Dan Ascher 6 December 2017

Investment in InsurTech ventures is set to remain roughly flat at near $1.1bn this year while the focus of funding could change, according to Andrew Robinson, executive in residence of venture investing firm Oak HC/FT.

The $1.07bn raised by InsurTech firms last year included a headline-grabbing $153mn investment in pay-as-you-drive insurer Metromile, Robinson noted, "which made the numbers look very large" while it also suggests a more robust level of funding this year.

But as the mix of investors changes, so will the focus of the investments they make, Robinson said today in remarks at The Insurance Insider's InsiderTech conference in New York.

A small but notable shift in investment focus became evident this year as interest strayed from the distribution and "full-stack solution" spaces.

Investors instead have turned to what Robinson described as the "enterprise domain", which includes tools and services to assist claims, underwriting and customer experience, as well as the internet of things, or IoT.

"We think that's a trend that's going to continue," he said, adding that in the next two years investment in such spaces would likely rise.

"That's where the bulk of the investment will probably be in the next one to two years," Robinson said.

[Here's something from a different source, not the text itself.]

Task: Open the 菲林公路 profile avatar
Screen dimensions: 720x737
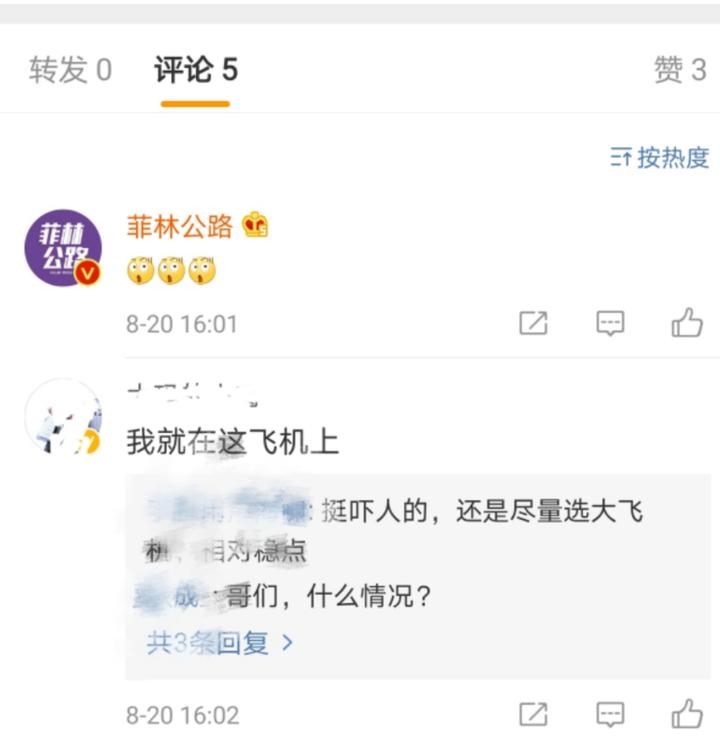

Simultaneously, the executive said, incumbent players have moved into the market, adding that "it's no surprise" that they would focus on enterprise solutions.

"These are trends that aren't just here today, they will increase over the course of the next couple of years."

But one thing is likely to remain constant, Robinson said.

"What's really interesting here is if you go back over the course (of the) last couple of years there really has not been a great deal of change in terms of where the money is going," he said. "It's still going to early-stage investments."

"Seed and series A make up more than 50 percent of the investments on a number-of-deals basis and a little bit less than that on a capital basis," he went on.

"This is still very much an early-stage market."